Working for peanuts adds up to $15 million for Thomas Lee

February 17, 2015
D&C CEO Lee Dong-chan (Park Sang-hyuk/Korea Times)

D&C CEO Lee Dong-chan (Park Sang-hyuk/Korea Times)

By James Goo, Tae Hong

Ready to meet Los Angeles’ King of Peanuts?

D&C Distribution Co. Inc. CEO Thomas Lee, 66, is living the American Dream.

When he took over the nut distribution business in 1996 for $250,000, he had already been living stateside for decades following years of living in South America as a Korean immigrant.

D&C, based in downtown Los Angeles, now brings in about $15 million a year.

As Lee tells it, his life has been a rotation of businesses.

His initial move to Los Angeles was marked by the purchase of a small market, valued at $3,000., in 1969. Lee, his parents and his three older brothers brought up sales by fourfold within 18 months and expanded to a second store in San Pedro, but that one wasn’t as successful.

He moved on to a coffee shop, then a laundry agency, before finding success in nuts.

Originally established by a Greek immigrant named Gust Picoulas in 1907, D&C was renamed after Lee’s own name, Dong-chan, and that of his wife, Chae-ok.

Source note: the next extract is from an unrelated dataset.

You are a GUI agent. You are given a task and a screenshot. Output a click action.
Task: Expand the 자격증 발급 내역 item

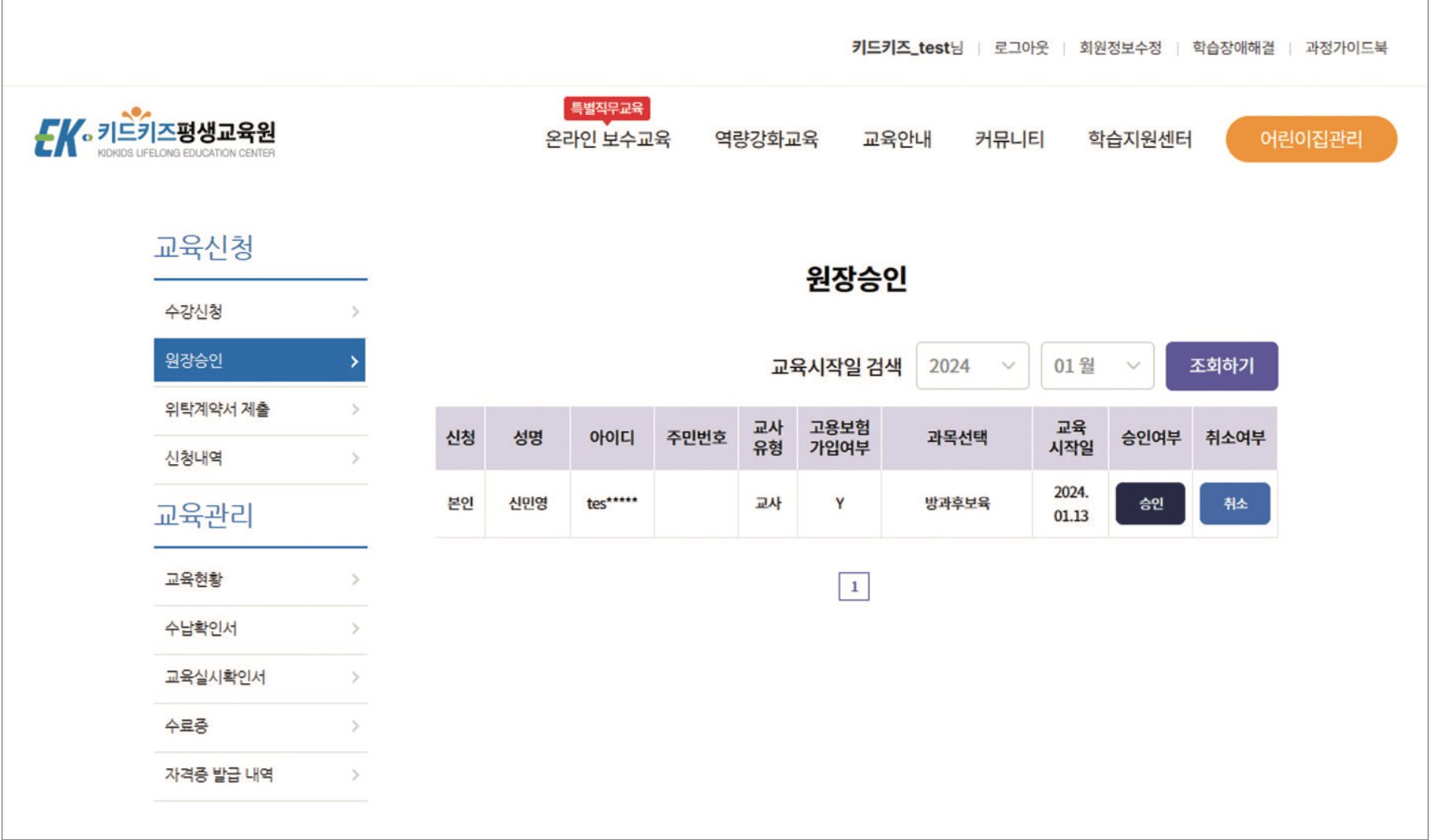[x=260, y=775]
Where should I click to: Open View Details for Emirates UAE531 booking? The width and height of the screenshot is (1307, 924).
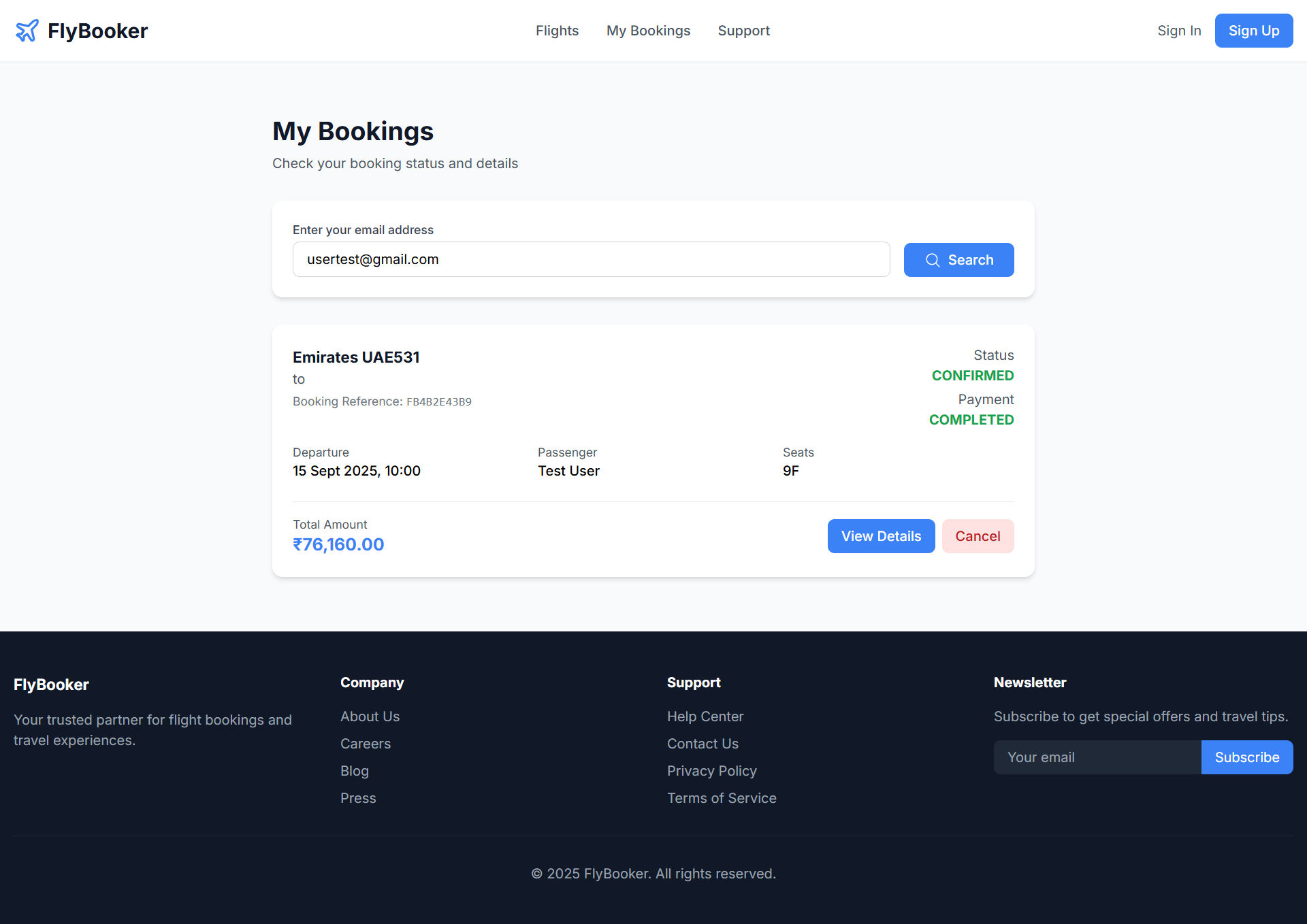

Lee credits much of his success to his ever-positive thinking wife, and openly says, “If anything, I think I really married well.”

The business now provides varieties of peanuts, cashews, almonds and dried fruits to about 175 companies around the United States.

He plans to retire when he hits 70, perhaps take up missionary work in other countries, maybe Korea.

“[For business], you need to have confidence in the product you’re selling, and passion is a necessity,” Lee said.